友人の元を訪れていた先輩と松江駅で再合流し、8:50発のトロッコ列車「奥出雲おろち号」で出発する。


全車自由席のこの時点では、通勤帯ながらトロッコ車両ですら座席の半数、併結の一般車両に至っては数人といった状況。幸か不幸か、九州に近付く台風の影響で日差しは弱く、風は一層強いという絶好のトロッコ日和の中、宍道湖畔を行く。沿線の人々が物珍しそうな面持ちでこちらを見ている様子が何とも滑稽だ。

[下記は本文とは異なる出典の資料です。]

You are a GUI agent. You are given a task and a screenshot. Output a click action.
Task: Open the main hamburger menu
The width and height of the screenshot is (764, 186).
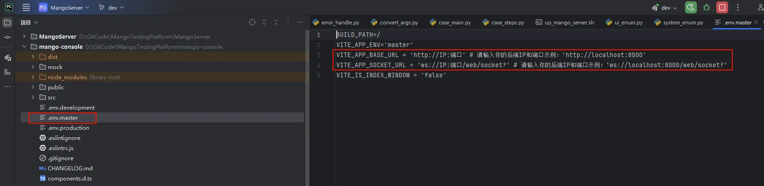click(26, 7)
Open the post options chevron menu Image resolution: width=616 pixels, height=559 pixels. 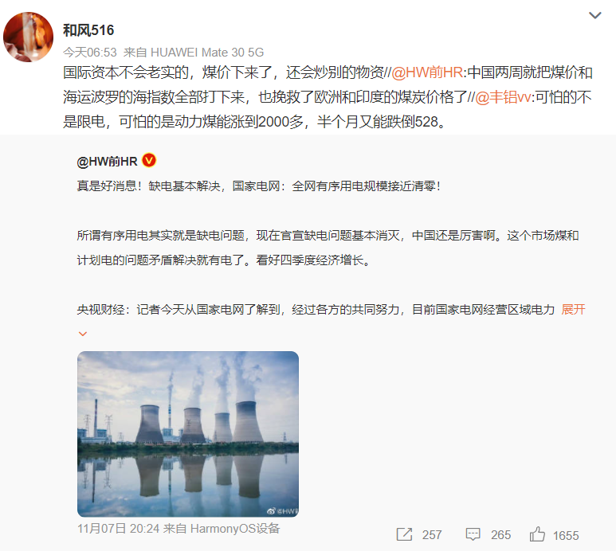pos(594,15)
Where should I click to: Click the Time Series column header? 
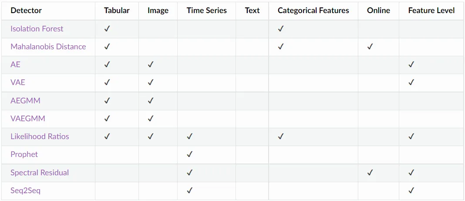coord(207,11)
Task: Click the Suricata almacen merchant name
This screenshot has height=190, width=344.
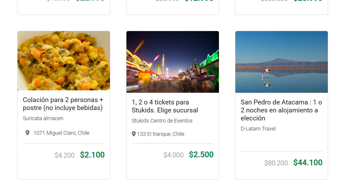Action: [x=43, y=119]
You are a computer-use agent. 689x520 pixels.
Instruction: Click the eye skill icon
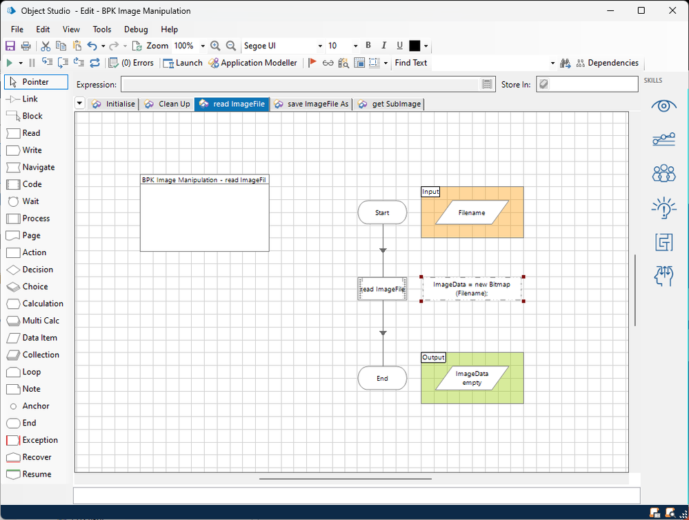click(663, 106)
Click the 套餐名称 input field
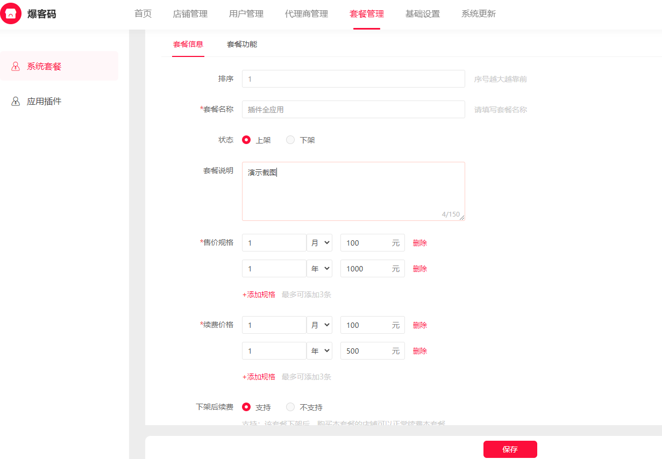This screenshot has width=662, height=459. (353, 110)
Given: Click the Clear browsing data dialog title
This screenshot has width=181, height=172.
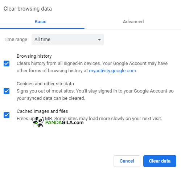Looking at the screenshot, I should pos(28,9).
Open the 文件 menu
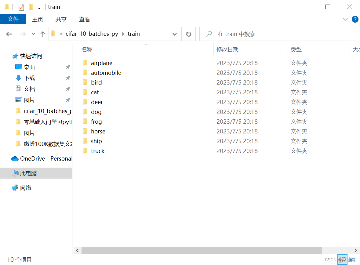The height and width of the screenshot is (265, 360). point(13,19)
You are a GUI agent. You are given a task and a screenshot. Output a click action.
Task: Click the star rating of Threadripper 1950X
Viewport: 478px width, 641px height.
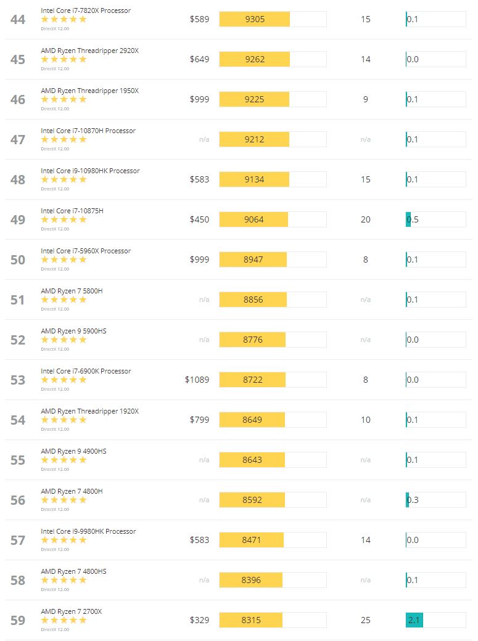pos(64,99)
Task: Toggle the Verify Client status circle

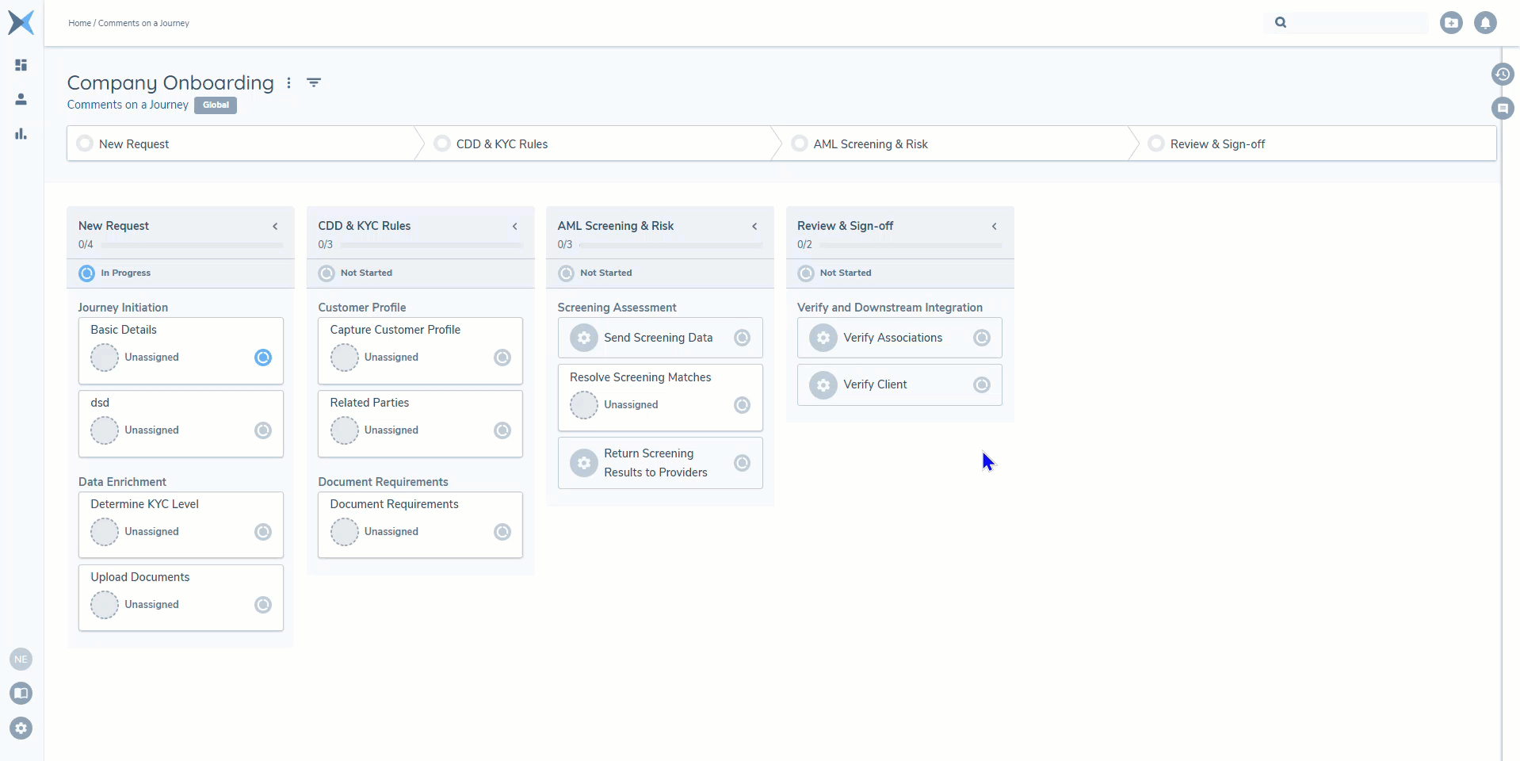Action: point(981,384)
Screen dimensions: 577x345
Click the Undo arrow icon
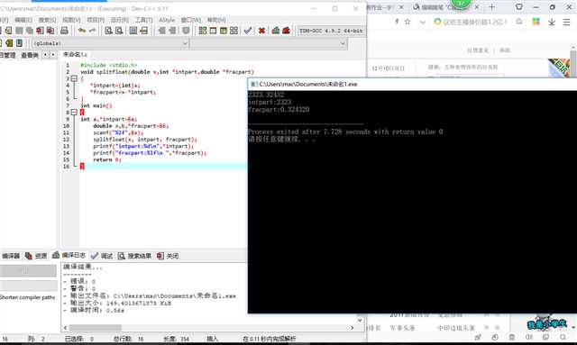tap(82, 31)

宍道から木次線に入る。何度乗っても味のある路線であろうからまた来たいとは思っていたが、まさか1年半後に来るとは思わなかった。w
流石に山陰本線とはワケが違い、狭い路盤を左右に曲がりながら進む。この時、沿線から迫り出した木立が窓のないトロッコの客室内に容赦なく襲いかかり、土産として虫を置き去って行く
しばらくはその虫を払ったりしていたが、じきにそれがもはや意味を成さない行為であると観念し、見て見ぬフリをする。オマケに小雨が降り出し、これまた窓のない客車に次々着弾する始末。実にワイルドだが、だからこそのトロッコだ。

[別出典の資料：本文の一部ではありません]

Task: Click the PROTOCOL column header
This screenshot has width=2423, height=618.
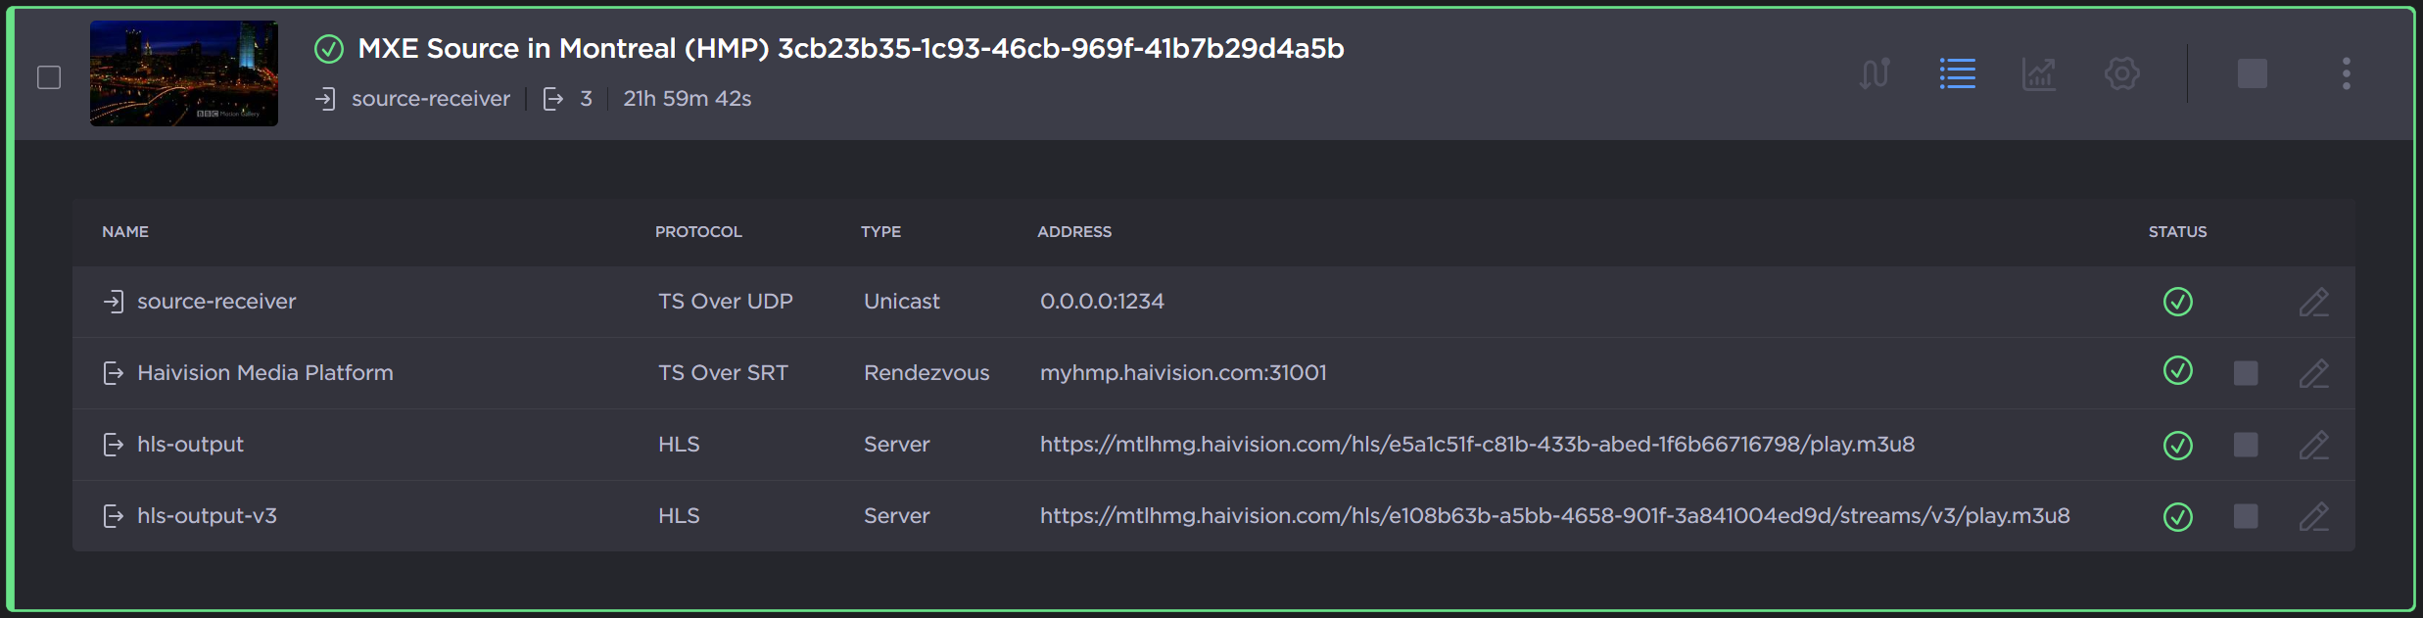Action: (698, 232)
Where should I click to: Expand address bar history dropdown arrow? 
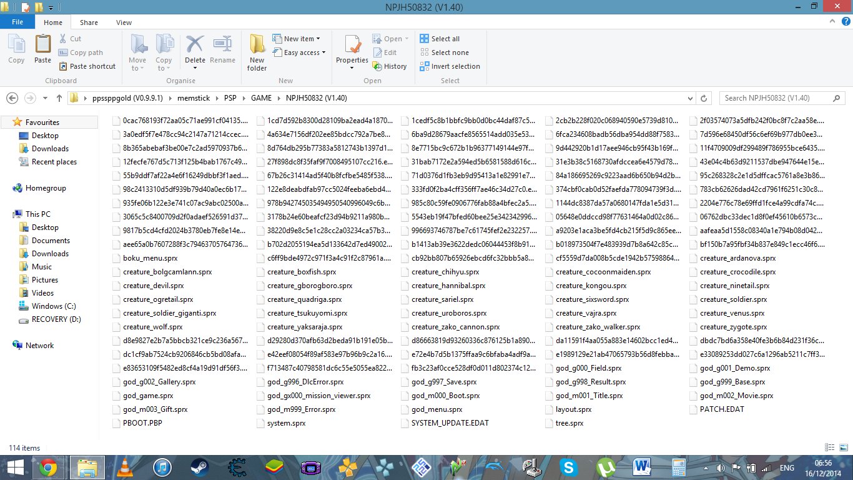[690, 98]
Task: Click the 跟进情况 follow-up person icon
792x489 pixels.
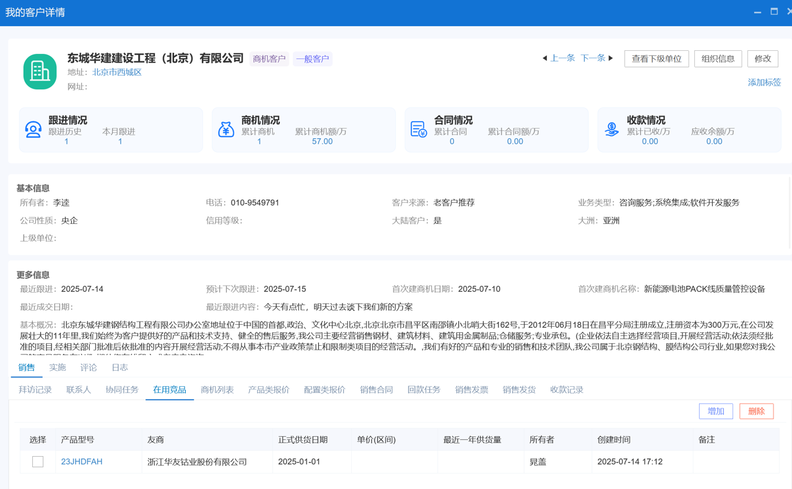Action: (x=33, y=130)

木次からトロッコ車両が指定席となると、流石にこちらは満席になった。


同時にJRの職員が、ポケットティッシュやパズルなどを配りに来る。それも全乗客の半分ほどしか数がなかったが、対座席に座った方の好意で頂くことができた。
ここでアイスクリームや笹だんごの民間販売員も乗り込み、車内販売を始める。私はブルーベリー味のアイスを注文したが、牛乳本来の風味が濃厚にして、西日本有数の酪農どころの意地を見せ付けられた。

だんごの車内販売(日登〜下久野)



さて、指定券は備後落合まであるけど、このまま乗っていっても備後落合で次の芸備線まで2時間待ちを食うだけだ。ならばどこかで降りよう。



まぁ“どこか”と言いつつ、この時点で何の示し合わせなく2人とも亀嵩で降りたいと思ってたわけで。www




亀嵩に着く。



予約をすればこの駅の名物である出雲そばを列車に乗ったままで買い求められるため、これを受け取ろうとする人が次々に車外に500円玉を持った手を伸ばし、列車の到着にあわせてホームに出たそば屋の店主が商品を売り捌いていく。乗客もなかなかツウである。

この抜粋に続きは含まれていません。